Insurance companies will increasingly require technology-enabled embedded insurance solutions to successfully foray into this space. A strong PAS should be built for launching and creating newer products and integrating partnerships along with rating engines for simpler policies with lower terms and conditions. Joint branding initiatives like white labeling of the front-end portal will be crucial along with integrations with partner systems and simpler claims systems. Embedded insurance offers several advantages for customers as well. 

How Customers Benefit 

Customers benefit from embedded insurance solutions in the following ways: 

  • Embedded insurance enables major advantages for all customers. They can purchase insurance at the point of sale (POS) itself without leaving the application or website that they are logged into. 
  • This helps them save time and effort while boosting their overall experience. It also enhances the satisfaction and loyalty levels of customers. 
  • Embedded insurance also offers a wider range of product options to choose from as far as customers are concerned. 
  • It enables a more personalized approach towards insurance solutions. With the integration of non-insurance products and insurance, companies may offer personalized/tailored solutions that cater to specific customer requirements. 
  • This leads to higher customer trust and confidence in the insurance industry and ultimately enhances the customer retention levels for insurers. 
  • This concept also enables higher cost savings for companies, especially for acquiring new customers. They may also save claims processing costs since they will have more data access about the customer’s purchase and personal details. This may lead to higher profitability for insurers and subsequently lower premiums for customers as well. 

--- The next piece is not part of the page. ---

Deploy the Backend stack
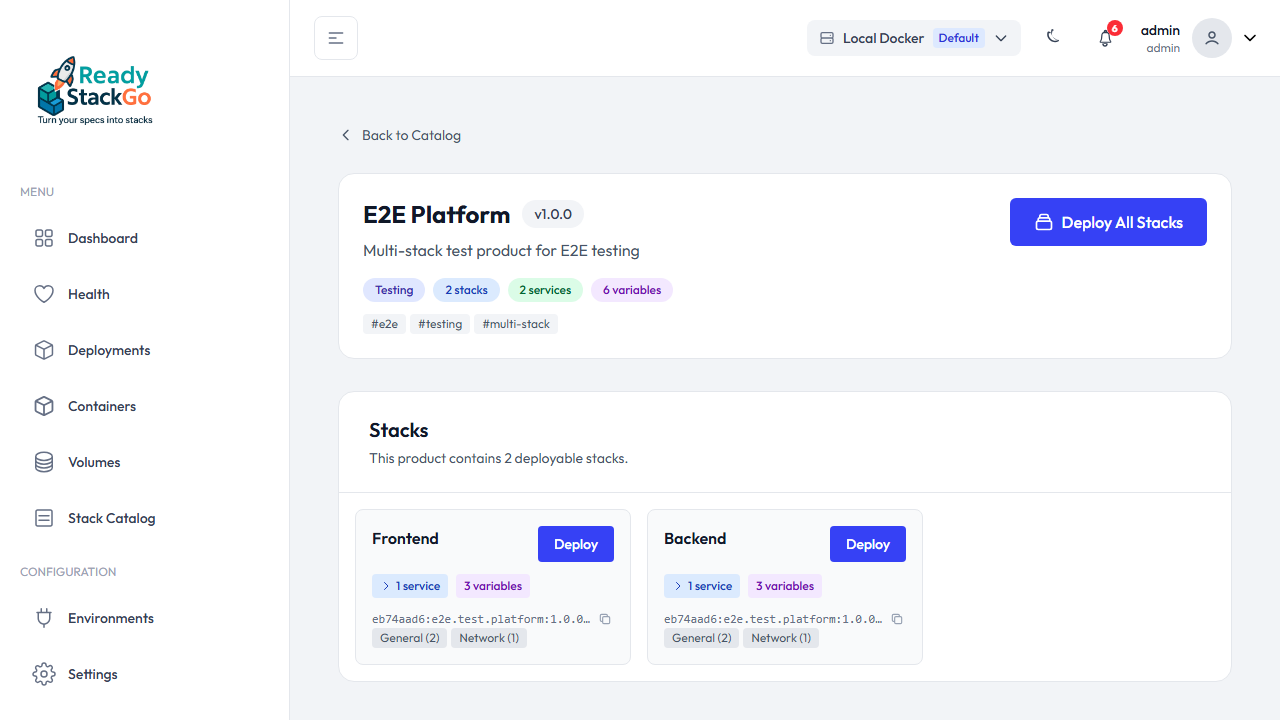Screen dimensions: 1280x720 [x=867, y=544]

Going forward, it is evident that insurance companies will rely more on embedded insurance and partnerships with a wider spectrum of entities and brands. The industry will adopt this concept to offer a differentiator and higher personalization for customers along with evolving in tandem with the latest market trends. 

FAQs

What is embedded insurance, and how does it differ from traditional insurance models?

Embedded insurance refers to the bundling of non-insurance products/services with insurance plans at the point of sale at nominal costs. It is different from traditional insurance models which cover only specific categories and have to be separately purchased by applying and completing documentation. 
How can embedded insurance benefit consumers in various industries?

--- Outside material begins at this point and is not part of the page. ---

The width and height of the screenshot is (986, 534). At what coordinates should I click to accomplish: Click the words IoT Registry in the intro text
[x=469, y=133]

Embedded insurance can be beneficial for customers since they can quickly get access to insurance with their products/services at the point of sale without leaving the application or website. This coverage is available at a lower price and often tailored to their specific needs. This will ultimately boost convenience and save time as far as customers are concerned. 

What industries are currently embracing embedded insurance, and what are some notable examples?

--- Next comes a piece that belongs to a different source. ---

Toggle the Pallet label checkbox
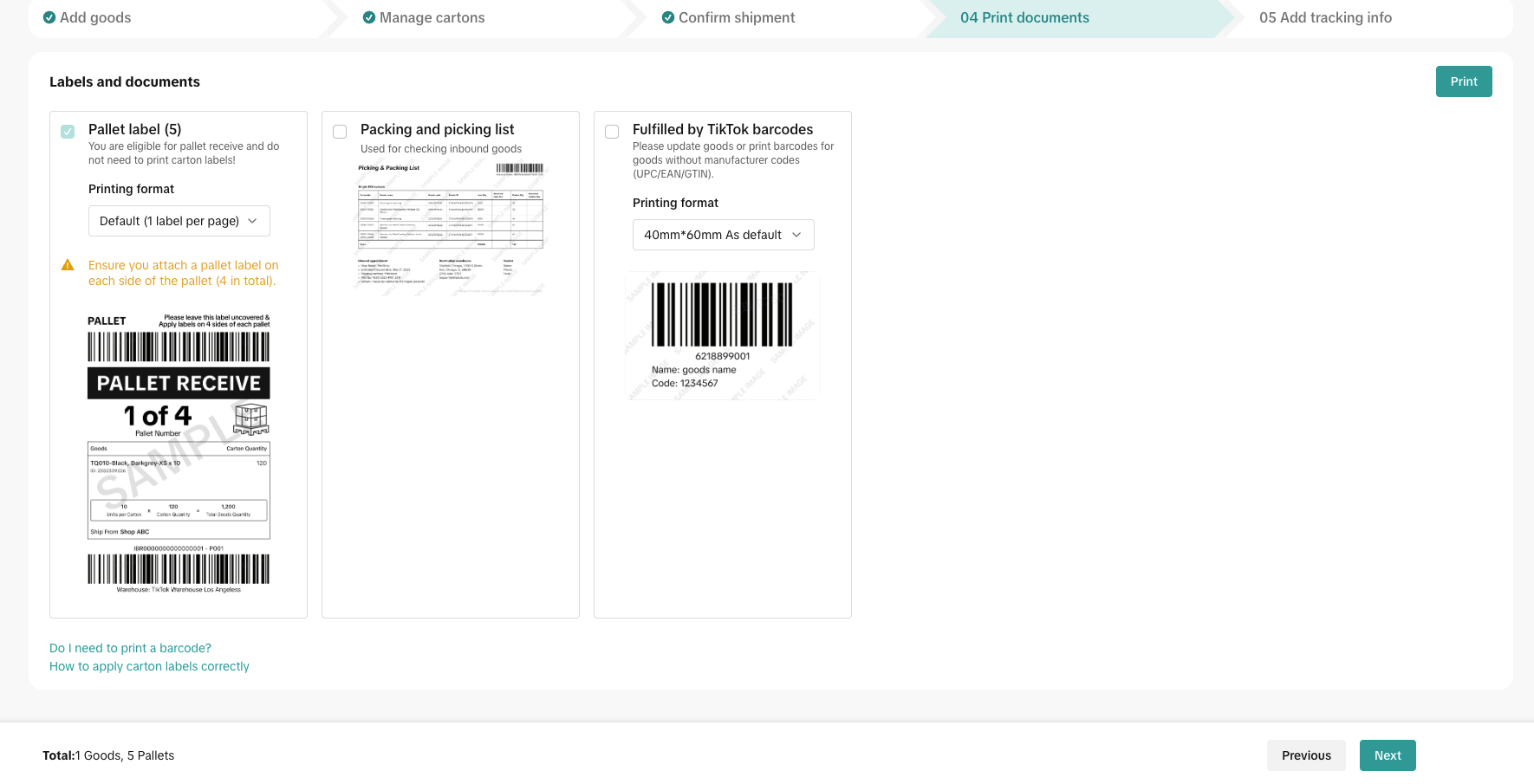Image resolution: width=1534 pixels, height=784 pixels. point(68,132)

Several industries like e-commerce, travel, hospitality, automobiles and consumer goods are already adopting embedded insurance. Some examples include Airbnb’s partnership with Generali, AON, and Europe Assistance for its travel insurance plans. 

What challenges and regulatory considerations are associated with the adoption of embedded insurance in different sectors?

There are a few challenges including adherence to regulatory policies regarding data usage, security, and consent. Other challenges include creating 360-degree customer views, movement of data across geographies and regulatory mechanisms for the same, and ensuring a smooth claims processing system in sync with the non-insurance partner’s processes.